**Challenges:**
1. According to the excerpt on Section 110-B, which edition and page of Winfield on Tort is cited?
2. Condense the paragraph of the excerpt on Section 110-B that begins "The scope of Section 110-B" into a short bulleted list that keeps its main facts.
3. Translate this sentence from the excerpt on Section 110-B into Spanish: "Evidently this rule was considered unsatisfactory by the Indian legislature to deal with cases under the Act."

**Excerpt:**
--- Begin ---
17. The scope of Section 110-B was discussed in a Bench decision of this Court. In the case of Narmada Choudhury v. MACT Kamrup Civil Rule No. 24/79 dt. 25.7.83 this Court speaking through one of us (Dr. Singh, J.) observed that the general law of Tort being uncodified, and the Tribunal which was given the power to adjudicate the tortious liability under the Act being a creature of the Act, it was considered necessary to name the tortfeasors along with the statutorily named indemnifier contemplated Under Section 95(5). It was necessary to do so because the Act made a distinct departure from the general law of Tort in dealing with the liability of joint tort-feasors as appeared from a combined reading of Sections 97, 99, 101 and 102 of the Act. To buttress this view we may refer to Common Law rule as to joint liabiliry that a judgment against one released all even though it was wholly unsatisfied (see, Winfield on Tort, 8th edn. page 661). Evidently this rule was considered unsatisfactory by the Indian legislature to deal with cases under the Act.
--- End ---
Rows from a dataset
--- Begin ---
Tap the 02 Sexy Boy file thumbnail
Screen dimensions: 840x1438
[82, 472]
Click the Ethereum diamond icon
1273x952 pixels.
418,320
--- End ---
--- Begin ---
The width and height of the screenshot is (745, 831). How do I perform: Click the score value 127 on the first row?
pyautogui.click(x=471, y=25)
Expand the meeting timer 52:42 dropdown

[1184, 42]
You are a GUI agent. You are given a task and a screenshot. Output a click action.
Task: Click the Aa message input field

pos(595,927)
--- End ---
--- Begin ---
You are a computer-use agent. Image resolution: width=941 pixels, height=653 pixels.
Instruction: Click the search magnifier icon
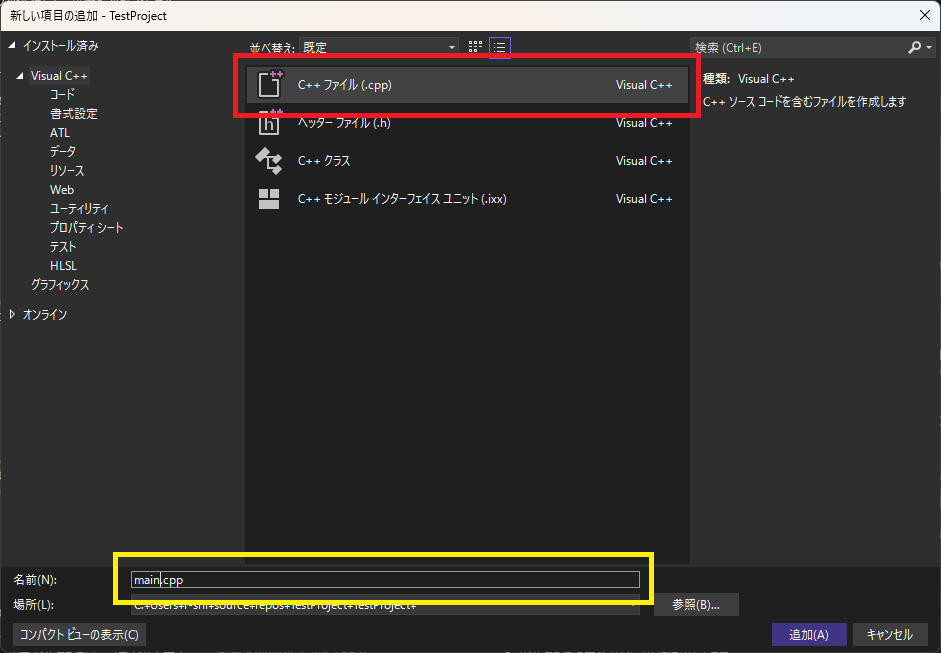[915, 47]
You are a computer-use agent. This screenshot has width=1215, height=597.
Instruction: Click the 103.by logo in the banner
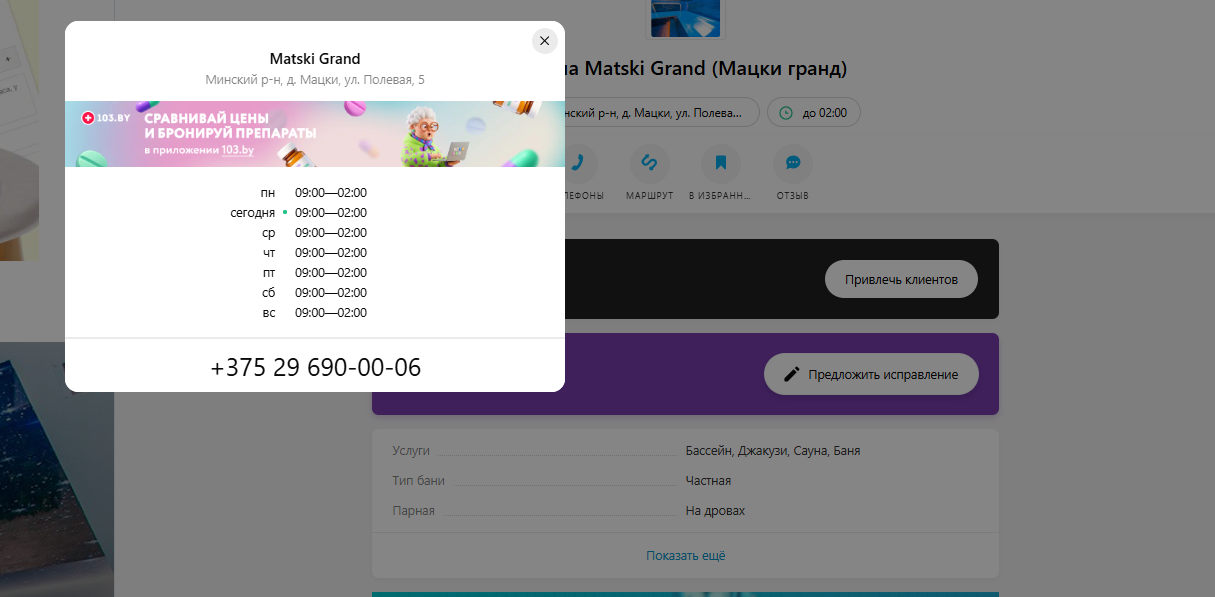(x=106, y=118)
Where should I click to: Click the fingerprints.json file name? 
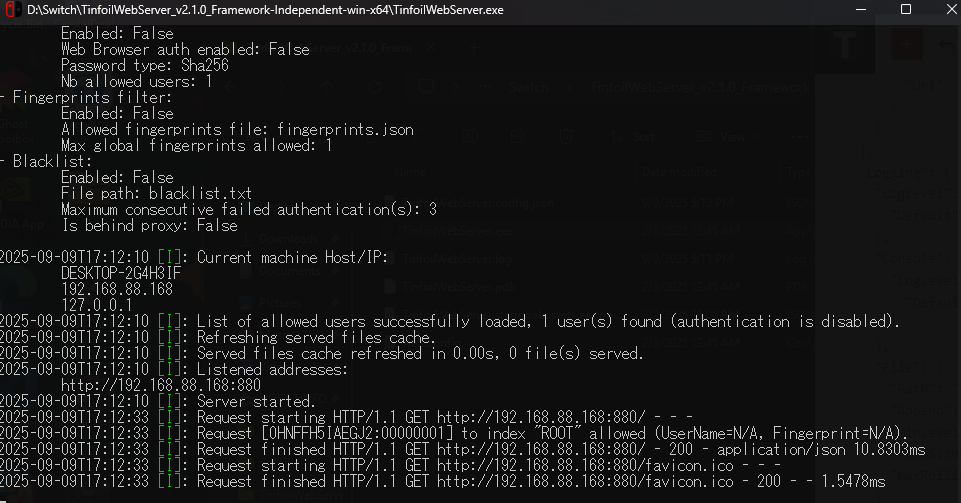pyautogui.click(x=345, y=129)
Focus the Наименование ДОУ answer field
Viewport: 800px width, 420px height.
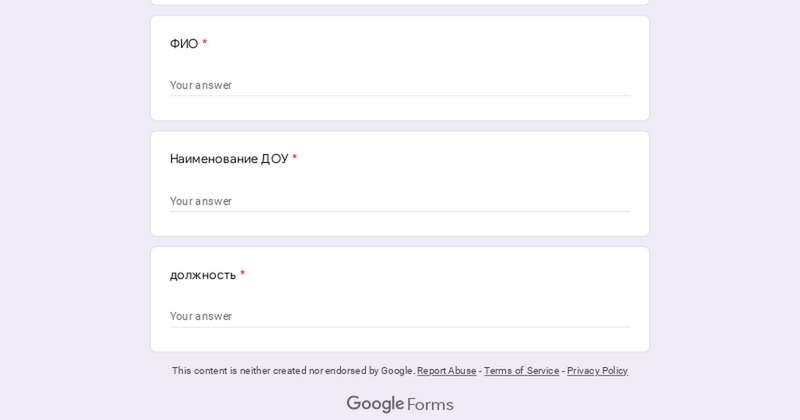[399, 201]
--- End ---
**Solutions to the exercise:**
1. The 8th edition, page 661.

2.
- A Bench decision of this Court, Narmada Choudhury v. MACT Kamrup (Civil Rule No. 24/79, dated 25.7.83), discussed the scope of Section 110-B, speaking through Dr. Singh, J.
- Because the general law of Tort is uncodified and the Tribunal is a creature of the Act, it was considered necessary to name the tortfeasors along with the statutory indemnifier under Section 95(5).
- This was needed because, read together, Sections 97, 99, 101 and 102 show that the Act departs from the general law of Tort on the liability of joint tortfeasors.
- The Common Law rule held that a judgment against one joint tortfeasor released all, even if it was wholly unsatisfied (Winfield on Tort, 8th edn., p. 661).
- The Indian legislature evidently considered that rule unsatisfactory for cases under the Act.

3. Evidentemente, el legislador indio consideró que esta regla no era satisfactoria para tratar los casos previstos en la Ley.